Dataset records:
★ ★ ★ ★ ★ ★ ★

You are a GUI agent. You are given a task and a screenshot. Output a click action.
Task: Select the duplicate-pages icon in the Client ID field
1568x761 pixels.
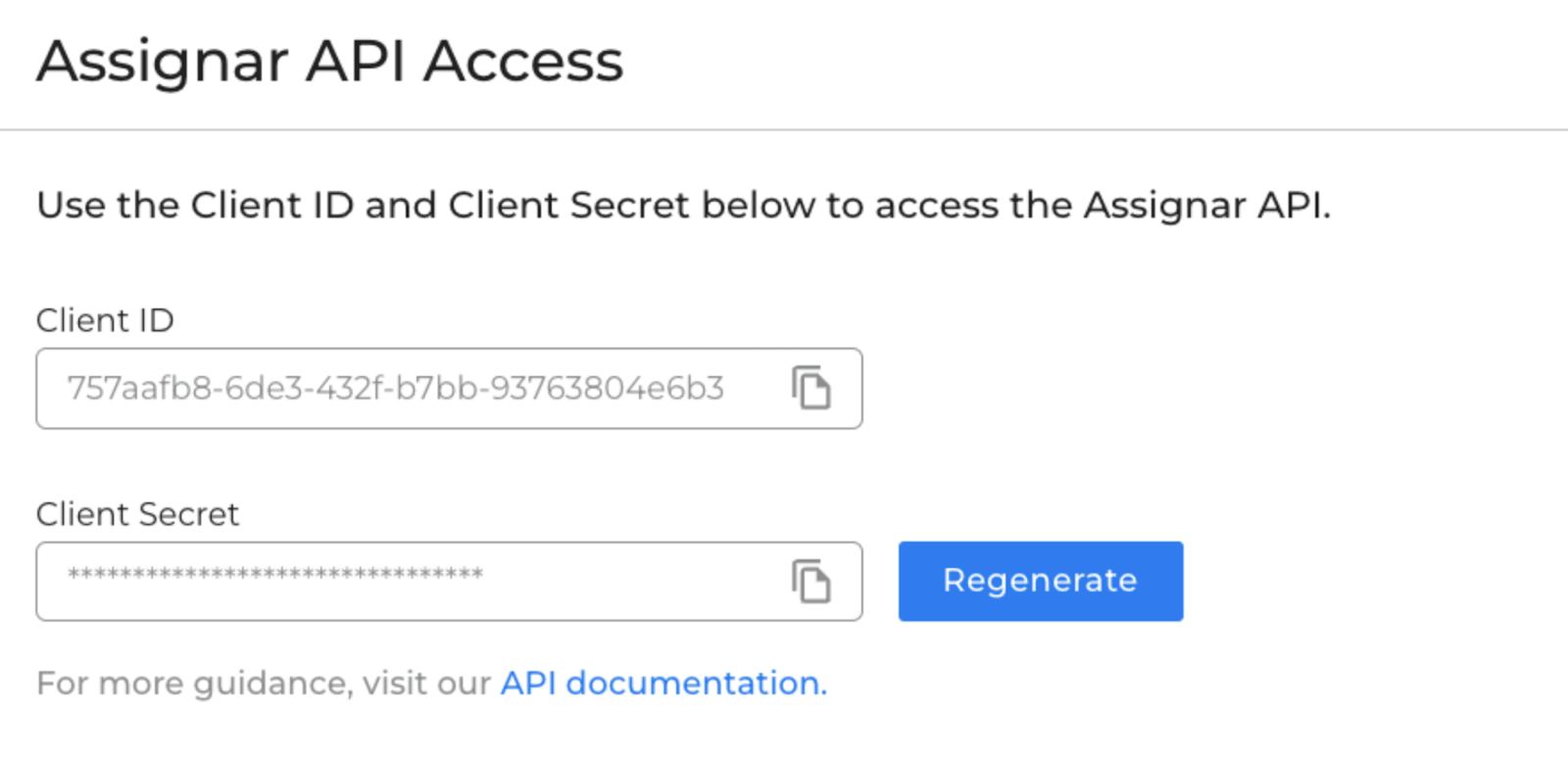click(811, 388)
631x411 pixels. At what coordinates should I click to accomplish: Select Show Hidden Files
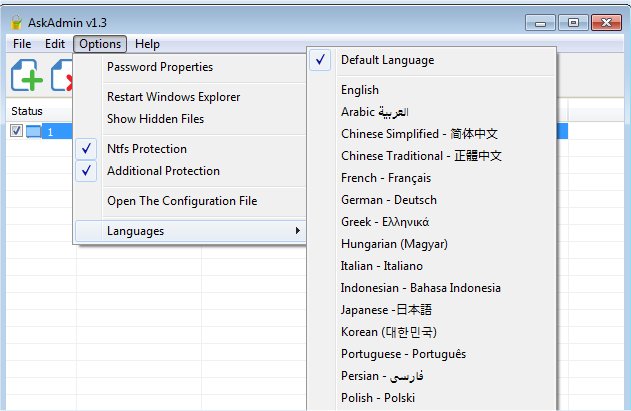155,119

★ ★ ★ ★ ★ ★ ★

Convert the listing lines into a numbered list, omitting blank lines and the pictures, starting with the line containing "631x411 pixels. At" and continuing through the end of the listing.

1. 631x411 pixels. At what coordinates should I click to accomplish: Select Show Hidden Files
2. 155,119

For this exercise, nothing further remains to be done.